This Italian classic will please even those who are tofu-phobic.

Ingredients (serves 4)

  • ¼ cup plain dry breadcrumbs
  • 1 tsp Italian seasoning
  • 1 x 400 g package firm or extra-firm water-packed tofu, rinsed
  • ¼ tsp garlic powder
  • 2 tsp plus 1 tbsp extra-virgin olive oil, divided
  • 1 small onion, chopped
  • 230 g white mushrooms, thinly sliced
  • ¼ cup grated Parmesan cheese
  • ¾ cup prepared marinara sauce, preferably low-sodium
  • ½ cup shredded part-skim mozzarella cheese
  • 2 tbsp chopped fresh basil
  • Salt, to taste

Combine breadcrumbs and Italian seasoning in a shallow dish. Cut tofu lengthwise into four steaks and pat dry. Sprinkle both sides of the tofu with garlic powder and salt and then dredge in the breadcrumb mixture.

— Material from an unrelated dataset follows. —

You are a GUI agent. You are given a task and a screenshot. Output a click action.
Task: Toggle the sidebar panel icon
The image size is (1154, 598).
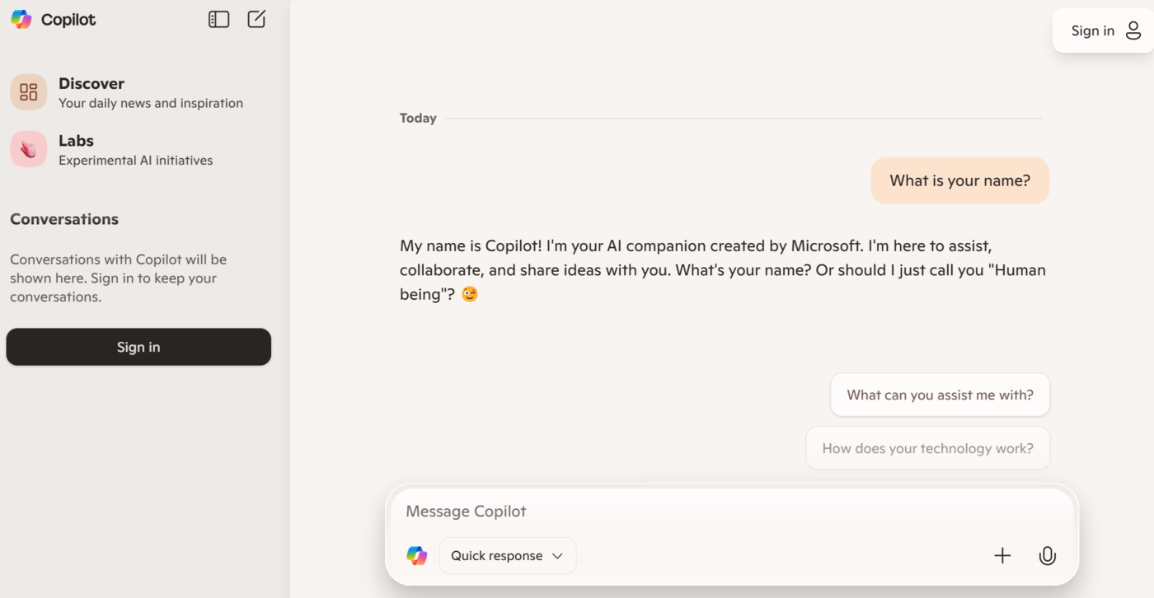[218, 20]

Heat two teaspoons oil in a large non-stick skillet over medium heat. Add onion and cook, stirring, until beginning to brown, about three minutes. Add mushrooms and cook until they release their juices and begin to brown, four minutes more. Transfer to a bowl. Add the remaining one tablespoon oil to the pan. Add the tofu steaks and cook until browned on one side, about three minutes. Turn over and sprinkle with Parmesan. Spoon the mushroom mixture over the tofu, pour marinara over the mushrooms and scatter mozzarella on top. Cover and cook until the sauce is hot and the cheese is melted, about three minutes. Sprinkle with basil and serve.